I don’t normally get involved in discussions about religion or politics (particularly religious politics) but I’ve been thinking a lot about the issue of women bishops this week. I’m a feminist – no, that does not contradict my decision to be a full-time mother – and an agnostic, so my initial reaction to the rejection of the legislation that would finally allow women to become bishops in the Church of England was anger. After reading the blog post of a somewhat troubled Christian friend (who is certainly not a misogynist) on the subject, I felt I should attempt a more reasoned response myself.
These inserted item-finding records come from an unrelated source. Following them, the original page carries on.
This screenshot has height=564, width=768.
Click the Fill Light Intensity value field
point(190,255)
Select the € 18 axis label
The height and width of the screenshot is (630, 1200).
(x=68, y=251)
I accept the point that equality does not have to mean homogeny. It’s one I have frequently made myself in relation to educational provision for the least and most able students. I also agree that this is more than simply an ‘equality at work’ debate. There is clearly a theological argument to be made; I don’t know enough to make the counter-argument and I’m not arrogant or disrespectful enough to think that twenty minutes on the internet would equip me to do so. However, it’s also clear that many Christians are in favour of the prospect of female bishops. The women who hope to become bishops and the men (and other women) who support them presumably have a sound theological basis for their position too. If we dismiss issue of ‘equality at work’ because this is not merely a job, does that mean that these women are being prevented from fulfilling their calling?
It’s thorny ground, as is the exemption of the Church from equality laws. As someone who believes strongly in the separation of Church and State – history demonstrates all too well how religion can be misused by bad leaders – this worries me. It would be easy to see it as the top of a slippery slope to discrimination. I wonder would the reaction would be if the debate was about black bishops or disabled bishops… However, speculation isn’t sound argument and given the public comments made by the current and incoming Archbishop of Canturbury, I think this is not the real issue.
What does concern me, more than the actual outcome of the vote, is that apparently several members of the synod have openly admitted voting against the current legislation despite being in favour of allowing women bishops. (There’s a issue regarding ‘safeguards’ for parishes who won’t accept a female bishop, which perhaps merits a separate discussion.) These people voted to protect the unity of the Church rather than for what they believed to be right, and if Christians won’t stand up for what they believe, who will?